The Half Moon Bay City Council passed the second reading of an ordinance regulating in-law units and also reintroduced the latest version of restrictions on smoking and tobacco sales at a meeting Tuesday, Oct. 2.
The smoking ban has been expanded to apply to all public sidewalks and walkways. The ban already applied to the individual units of multifamily buildings, and the council clarified those rules so designated smoking areas for those buildings have to be outside. The council also created an exception for medical cannabis patients to use electronic devices in the individual units of multifamily residences, despite some pushback to that amendment.
“The tobacco education coalition’s interpretation of state law is that wherever tobacco smoking or vaping is prohibited, then cannabis smoking or vaping, including medical cannabis, is also prohibited,” said Francesca Lomotan, a tobacco prevention specialist with the San Mateo County Tobacco Prevention Program.
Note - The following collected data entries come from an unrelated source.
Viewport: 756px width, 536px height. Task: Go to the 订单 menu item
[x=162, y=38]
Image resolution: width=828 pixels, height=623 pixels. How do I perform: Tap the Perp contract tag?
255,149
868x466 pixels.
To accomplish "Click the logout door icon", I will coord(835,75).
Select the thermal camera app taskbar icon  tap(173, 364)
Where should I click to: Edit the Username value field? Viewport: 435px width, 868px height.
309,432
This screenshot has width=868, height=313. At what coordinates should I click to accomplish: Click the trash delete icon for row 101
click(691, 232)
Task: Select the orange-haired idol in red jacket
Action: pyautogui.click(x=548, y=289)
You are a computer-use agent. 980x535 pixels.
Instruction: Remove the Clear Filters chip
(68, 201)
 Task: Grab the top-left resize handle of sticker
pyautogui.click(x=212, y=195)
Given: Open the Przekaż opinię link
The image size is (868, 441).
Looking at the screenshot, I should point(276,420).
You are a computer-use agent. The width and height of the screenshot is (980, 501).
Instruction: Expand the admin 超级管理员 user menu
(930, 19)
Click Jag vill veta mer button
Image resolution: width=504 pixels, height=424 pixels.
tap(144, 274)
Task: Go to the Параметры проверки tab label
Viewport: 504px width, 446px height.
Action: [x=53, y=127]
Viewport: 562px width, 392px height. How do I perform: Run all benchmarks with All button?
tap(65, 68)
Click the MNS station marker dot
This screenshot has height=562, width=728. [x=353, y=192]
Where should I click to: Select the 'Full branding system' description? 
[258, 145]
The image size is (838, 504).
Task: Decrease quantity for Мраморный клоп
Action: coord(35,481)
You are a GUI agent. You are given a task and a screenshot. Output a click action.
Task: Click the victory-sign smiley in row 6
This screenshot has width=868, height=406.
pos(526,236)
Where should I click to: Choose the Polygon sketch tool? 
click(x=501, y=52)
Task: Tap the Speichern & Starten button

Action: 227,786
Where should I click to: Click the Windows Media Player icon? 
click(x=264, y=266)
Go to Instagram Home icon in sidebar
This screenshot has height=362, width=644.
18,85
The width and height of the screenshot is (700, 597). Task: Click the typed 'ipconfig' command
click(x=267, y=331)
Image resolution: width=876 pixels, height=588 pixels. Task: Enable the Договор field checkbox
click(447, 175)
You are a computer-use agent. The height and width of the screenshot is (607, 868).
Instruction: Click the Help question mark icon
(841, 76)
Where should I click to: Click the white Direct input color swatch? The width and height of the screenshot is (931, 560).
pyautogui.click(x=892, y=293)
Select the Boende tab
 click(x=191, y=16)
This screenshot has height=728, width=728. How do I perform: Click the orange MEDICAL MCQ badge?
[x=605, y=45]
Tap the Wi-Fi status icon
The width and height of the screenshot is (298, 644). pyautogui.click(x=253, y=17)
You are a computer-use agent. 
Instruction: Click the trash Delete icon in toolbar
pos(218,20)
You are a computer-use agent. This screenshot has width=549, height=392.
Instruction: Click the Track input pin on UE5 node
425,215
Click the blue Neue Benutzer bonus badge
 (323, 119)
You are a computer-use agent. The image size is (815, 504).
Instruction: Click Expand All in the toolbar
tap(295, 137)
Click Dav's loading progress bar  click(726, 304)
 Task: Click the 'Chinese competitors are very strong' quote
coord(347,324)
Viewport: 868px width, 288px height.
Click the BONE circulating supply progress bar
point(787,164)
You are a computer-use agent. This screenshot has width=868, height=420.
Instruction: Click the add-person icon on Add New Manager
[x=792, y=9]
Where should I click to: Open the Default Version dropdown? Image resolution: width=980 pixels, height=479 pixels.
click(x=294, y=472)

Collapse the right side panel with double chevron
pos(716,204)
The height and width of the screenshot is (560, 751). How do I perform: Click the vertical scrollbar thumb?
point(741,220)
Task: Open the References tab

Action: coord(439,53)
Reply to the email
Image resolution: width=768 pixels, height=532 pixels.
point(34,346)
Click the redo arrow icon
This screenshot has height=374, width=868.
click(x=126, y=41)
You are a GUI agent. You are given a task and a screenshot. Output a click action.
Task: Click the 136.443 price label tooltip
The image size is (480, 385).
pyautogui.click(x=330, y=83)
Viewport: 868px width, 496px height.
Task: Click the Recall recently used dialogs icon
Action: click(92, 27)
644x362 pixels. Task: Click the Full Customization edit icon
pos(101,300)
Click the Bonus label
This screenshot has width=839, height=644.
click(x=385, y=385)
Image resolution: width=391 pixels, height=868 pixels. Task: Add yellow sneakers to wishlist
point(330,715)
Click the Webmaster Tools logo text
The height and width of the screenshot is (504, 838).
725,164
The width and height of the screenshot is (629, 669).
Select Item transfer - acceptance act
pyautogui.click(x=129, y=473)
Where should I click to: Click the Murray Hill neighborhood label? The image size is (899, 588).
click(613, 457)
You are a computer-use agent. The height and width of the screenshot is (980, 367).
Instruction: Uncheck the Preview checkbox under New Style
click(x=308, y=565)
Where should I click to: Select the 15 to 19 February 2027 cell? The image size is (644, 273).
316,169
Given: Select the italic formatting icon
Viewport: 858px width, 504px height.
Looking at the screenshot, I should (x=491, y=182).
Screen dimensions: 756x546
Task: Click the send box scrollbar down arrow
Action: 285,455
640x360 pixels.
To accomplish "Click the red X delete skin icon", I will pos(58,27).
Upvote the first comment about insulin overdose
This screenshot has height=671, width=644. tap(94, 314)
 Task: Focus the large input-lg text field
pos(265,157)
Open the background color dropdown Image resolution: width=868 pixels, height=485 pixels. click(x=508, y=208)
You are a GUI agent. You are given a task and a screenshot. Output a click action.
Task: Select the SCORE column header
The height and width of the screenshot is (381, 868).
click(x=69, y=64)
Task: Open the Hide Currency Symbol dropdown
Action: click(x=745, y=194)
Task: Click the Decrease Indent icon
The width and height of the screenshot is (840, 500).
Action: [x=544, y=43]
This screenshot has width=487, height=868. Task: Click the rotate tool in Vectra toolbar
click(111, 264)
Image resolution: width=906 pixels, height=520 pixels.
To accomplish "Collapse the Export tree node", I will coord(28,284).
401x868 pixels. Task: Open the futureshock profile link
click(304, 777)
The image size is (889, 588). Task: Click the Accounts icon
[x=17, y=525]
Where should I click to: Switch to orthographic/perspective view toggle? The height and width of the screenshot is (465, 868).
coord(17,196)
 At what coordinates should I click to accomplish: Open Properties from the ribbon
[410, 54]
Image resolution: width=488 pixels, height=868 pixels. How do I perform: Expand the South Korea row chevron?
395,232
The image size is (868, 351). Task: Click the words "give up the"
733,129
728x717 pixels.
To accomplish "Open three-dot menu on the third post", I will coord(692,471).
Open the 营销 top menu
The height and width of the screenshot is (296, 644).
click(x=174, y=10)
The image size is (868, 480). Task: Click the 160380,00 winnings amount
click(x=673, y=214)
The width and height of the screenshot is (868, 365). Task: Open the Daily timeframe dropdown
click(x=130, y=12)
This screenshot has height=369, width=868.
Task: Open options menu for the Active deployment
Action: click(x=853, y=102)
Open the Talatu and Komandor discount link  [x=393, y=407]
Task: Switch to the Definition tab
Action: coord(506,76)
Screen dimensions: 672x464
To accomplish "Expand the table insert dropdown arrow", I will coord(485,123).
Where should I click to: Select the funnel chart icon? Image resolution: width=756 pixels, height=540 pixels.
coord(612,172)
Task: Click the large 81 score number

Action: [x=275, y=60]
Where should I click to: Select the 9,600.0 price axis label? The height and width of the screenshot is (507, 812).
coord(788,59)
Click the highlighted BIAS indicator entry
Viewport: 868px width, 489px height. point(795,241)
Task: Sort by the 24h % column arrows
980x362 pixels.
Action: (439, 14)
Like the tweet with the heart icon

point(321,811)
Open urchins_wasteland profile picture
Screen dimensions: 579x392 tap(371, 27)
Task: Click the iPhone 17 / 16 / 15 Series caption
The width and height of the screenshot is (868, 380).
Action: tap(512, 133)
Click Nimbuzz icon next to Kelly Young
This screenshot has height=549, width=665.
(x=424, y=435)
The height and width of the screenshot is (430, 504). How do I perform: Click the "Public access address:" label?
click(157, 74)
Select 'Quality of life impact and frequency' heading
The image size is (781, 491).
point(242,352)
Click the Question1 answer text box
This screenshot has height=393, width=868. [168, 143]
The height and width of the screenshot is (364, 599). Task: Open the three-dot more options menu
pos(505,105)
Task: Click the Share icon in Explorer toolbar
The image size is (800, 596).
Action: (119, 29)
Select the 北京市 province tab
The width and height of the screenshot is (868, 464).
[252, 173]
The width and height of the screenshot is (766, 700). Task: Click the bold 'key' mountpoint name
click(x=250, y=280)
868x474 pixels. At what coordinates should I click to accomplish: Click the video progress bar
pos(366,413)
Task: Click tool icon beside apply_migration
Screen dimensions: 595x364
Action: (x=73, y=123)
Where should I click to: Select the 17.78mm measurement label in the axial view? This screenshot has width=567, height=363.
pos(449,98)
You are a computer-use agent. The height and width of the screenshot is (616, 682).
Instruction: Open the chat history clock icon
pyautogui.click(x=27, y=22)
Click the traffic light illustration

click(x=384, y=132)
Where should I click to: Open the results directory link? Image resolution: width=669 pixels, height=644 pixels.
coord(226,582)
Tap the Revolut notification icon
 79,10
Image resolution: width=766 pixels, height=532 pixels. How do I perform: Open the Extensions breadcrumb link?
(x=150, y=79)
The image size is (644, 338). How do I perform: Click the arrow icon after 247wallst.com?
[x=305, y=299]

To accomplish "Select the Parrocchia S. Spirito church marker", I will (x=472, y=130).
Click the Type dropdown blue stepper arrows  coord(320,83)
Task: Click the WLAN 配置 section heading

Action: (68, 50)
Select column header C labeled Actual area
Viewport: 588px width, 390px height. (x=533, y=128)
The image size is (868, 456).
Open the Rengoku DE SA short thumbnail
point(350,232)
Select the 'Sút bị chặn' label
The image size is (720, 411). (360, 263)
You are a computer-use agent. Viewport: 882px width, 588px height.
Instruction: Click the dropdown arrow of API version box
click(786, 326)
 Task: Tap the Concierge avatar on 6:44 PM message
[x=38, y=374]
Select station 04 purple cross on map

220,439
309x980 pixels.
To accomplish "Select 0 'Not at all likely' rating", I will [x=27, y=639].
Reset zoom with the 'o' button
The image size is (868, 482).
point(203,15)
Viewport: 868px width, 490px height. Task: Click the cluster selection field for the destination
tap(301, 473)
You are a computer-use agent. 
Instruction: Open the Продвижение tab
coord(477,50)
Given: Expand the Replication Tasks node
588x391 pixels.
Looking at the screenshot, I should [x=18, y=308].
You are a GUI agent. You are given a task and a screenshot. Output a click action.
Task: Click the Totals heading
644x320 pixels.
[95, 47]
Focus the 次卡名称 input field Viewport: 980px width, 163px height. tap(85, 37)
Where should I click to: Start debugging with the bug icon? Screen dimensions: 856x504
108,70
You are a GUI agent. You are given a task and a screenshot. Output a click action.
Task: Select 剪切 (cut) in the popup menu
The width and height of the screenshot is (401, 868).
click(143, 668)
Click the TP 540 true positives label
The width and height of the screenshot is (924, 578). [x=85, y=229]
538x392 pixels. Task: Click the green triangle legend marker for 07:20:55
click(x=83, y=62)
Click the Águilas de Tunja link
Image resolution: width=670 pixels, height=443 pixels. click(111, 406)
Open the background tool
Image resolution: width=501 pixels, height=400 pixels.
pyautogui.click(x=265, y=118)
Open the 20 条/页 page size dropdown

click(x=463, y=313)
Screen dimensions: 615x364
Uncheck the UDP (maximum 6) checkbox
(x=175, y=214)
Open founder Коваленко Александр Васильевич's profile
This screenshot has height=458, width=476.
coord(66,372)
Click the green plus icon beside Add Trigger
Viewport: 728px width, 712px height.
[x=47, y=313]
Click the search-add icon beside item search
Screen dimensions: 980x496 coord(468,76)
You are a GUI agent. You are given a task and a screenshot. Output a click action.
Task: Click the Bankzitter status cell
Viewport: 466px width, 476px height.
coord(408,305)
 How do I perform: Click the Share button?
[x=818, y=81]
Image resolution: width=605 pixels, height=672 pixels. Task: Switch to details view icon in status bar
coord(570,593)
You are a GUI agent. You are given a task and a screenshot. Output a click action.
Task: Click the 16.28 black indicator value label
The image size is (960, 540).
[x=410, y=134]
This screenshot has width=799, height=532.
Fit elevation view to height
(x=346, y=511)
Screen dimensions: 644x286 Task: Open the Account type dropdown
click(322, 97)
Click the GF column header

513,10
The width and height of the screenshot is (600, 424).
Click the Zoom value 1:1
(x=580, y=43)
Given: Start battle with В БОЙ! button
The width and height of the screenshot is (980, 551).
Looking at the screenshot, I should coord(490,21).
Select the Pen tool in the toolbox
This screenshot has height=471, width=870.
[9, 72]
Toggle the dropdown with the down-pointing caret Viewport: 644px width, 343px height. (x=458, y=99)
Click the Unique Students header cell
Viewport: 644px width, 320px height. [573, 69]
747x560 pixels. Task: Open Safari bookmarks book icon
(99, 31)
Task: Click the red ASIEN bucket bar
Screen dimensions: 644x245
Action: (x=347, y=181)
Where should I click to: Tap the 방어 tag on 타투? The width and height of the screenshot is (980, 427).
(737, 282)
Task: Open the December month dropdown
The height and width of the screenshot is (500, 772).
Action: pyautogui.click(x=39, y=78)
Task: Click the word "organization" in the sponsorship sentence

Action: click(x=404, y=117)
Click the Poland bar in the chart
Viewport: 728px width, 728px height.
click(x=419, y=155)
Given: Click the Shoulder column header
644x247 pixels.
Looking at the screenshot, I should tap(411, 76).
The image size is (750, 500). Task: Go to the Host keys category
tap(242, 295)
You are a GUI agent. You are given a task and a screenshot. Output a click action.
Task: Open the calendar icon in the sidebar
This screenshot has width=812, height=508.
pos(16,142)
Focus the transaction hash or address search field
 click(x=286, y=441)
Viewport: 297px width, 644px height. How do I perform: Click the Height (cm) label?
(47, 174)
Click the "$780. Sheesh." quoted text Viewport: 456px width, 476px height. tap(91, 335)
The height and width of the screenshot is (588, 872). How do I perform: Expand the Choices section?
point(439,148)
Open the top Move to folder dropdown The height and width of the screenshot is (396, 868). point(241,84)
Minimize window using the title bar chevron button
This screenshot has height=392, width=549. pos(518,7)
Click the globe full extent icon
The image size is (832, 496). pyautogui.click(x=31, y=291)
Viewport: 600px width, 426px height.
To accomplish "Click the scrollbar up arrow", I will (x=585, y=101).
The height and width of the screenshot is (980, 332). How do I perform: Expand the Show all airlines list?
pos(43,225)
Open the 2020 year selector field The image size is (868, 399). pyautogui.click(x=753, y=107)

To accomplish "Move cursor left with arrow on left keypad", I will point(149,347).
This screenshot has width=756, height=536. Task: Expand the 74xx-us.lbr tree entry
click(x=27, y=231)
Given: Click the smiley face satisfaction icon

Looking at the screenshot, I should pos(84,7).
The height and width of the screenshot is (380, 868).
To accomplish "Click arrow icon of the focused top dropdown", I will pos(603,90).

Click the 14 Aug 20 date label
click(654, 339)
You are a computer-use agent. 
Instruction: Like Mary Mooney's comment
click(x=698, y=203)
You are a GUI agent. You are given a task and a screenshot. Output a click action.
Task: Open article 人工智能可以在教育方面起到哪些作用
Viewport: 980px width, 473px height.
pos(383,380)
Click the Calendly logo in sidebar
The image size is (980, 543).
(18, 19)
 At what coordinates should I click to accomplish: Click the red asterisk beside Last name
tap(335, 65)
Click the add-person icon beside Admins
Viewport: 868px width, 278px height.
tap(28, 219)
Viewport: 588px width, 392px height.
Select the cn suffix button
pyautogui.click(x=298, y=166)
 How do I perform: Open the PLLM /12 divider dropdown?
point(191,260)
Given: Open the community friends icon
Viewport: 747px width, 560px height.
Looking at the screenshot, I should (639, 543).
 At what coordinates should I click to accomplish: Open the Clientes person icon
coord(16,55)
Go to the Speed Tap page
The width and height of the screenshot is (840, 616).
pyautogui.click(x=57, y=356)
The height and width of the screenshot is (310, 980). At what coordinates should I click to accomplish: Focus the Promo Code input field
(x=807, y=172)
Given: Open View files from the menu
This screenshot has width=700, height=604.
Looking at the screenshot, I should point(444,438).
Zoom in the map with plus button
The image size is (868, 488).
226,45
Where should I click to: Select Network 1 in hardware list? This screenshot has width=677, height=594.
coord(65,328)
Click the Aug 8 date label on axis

City Attorney Catherine Engberg apparently disagreed with that interpretation and suggested the city is still entitled to create an exception for medical cannabis, and Vice Mayor Harvey Rarback reaffirmed the motivation behind it.
“The clear intent of the council was to allow people who actually need medical cannabis, and I think there’s an abundance of evidence that medical cannabis for people who need it is really helpful to their health,” he said.
The smoking ban also applies to all outdoor recreation areas; including beaches, skateboard parks, hiking trails, playgrounds, picnic areas and associated parking lots.
Smoking would also be banned at city-permitted events, bus stops, ATM lines, restaurants and within 20 feet of buildings.
Smoking would still be allowed in retail tobacco stores, 20 percent of guest rooms at hotels, private residences — but not multifamily ones and not ones used for child care — and in vehicles not owned by the city.
Another ordinance regulating tobacco sales creates new rules for retailers, who will now have to obtain a permit from the city for $153 a year. Tobacco sales will not be allowed at pharmacies, and sales of flavored tobacco would also be illegal, but not products like Nicorette, which are sometimes flavored.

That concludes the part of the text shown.